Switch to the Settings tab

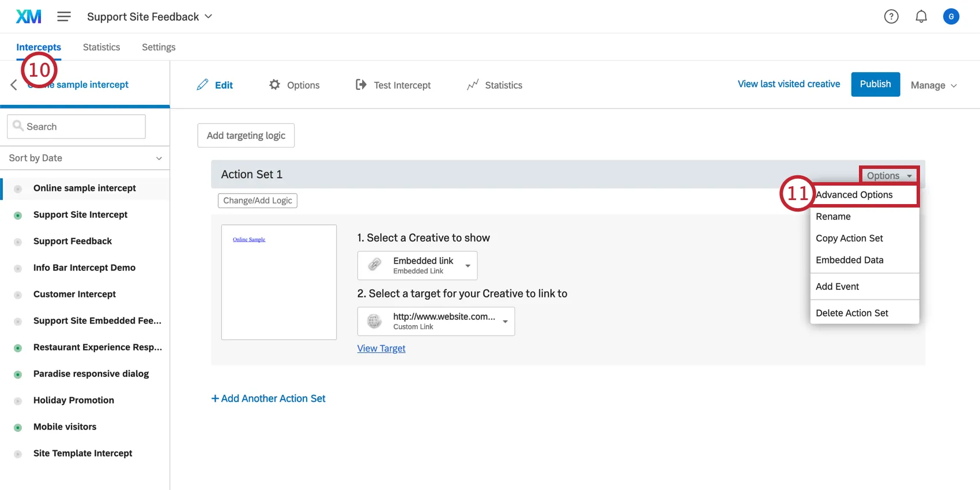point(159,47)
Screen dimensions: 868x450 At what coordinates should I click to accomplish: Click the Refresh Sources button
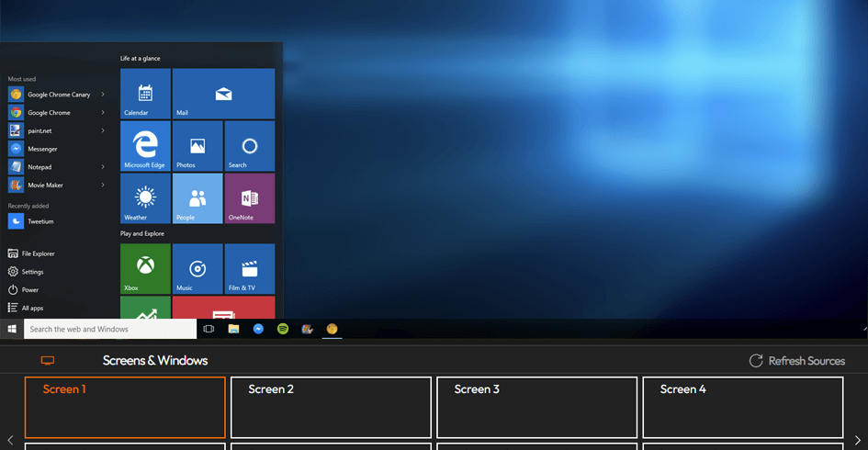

--

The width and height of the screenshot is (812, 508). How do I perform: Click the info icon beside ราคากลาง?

--

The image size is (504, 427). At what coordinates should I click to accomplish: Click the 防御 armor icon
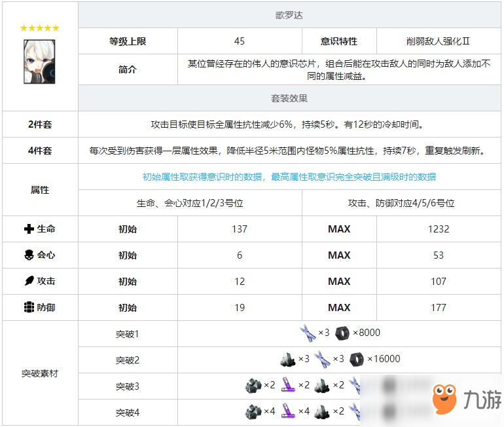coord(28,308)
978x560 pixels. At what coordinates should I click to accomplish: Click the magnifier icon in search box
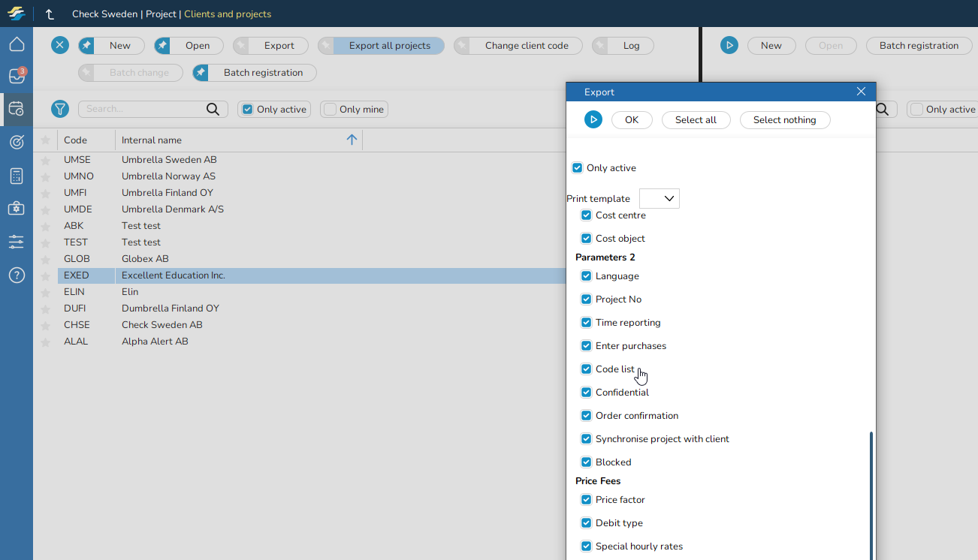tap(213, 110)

**TASK BRIEF**. Print exactly the lines above that run from the one with "Switch to the Settings tab" down to the one with "Screen dimensions: 868x450", and omit the pictures.

**EXERCISE OUTPUT**.
Switch to the Settings tab

point(159,47)
Screen dimensions: 868x450 At what coordinates should I click to accomplish: Click the Refresh Sources button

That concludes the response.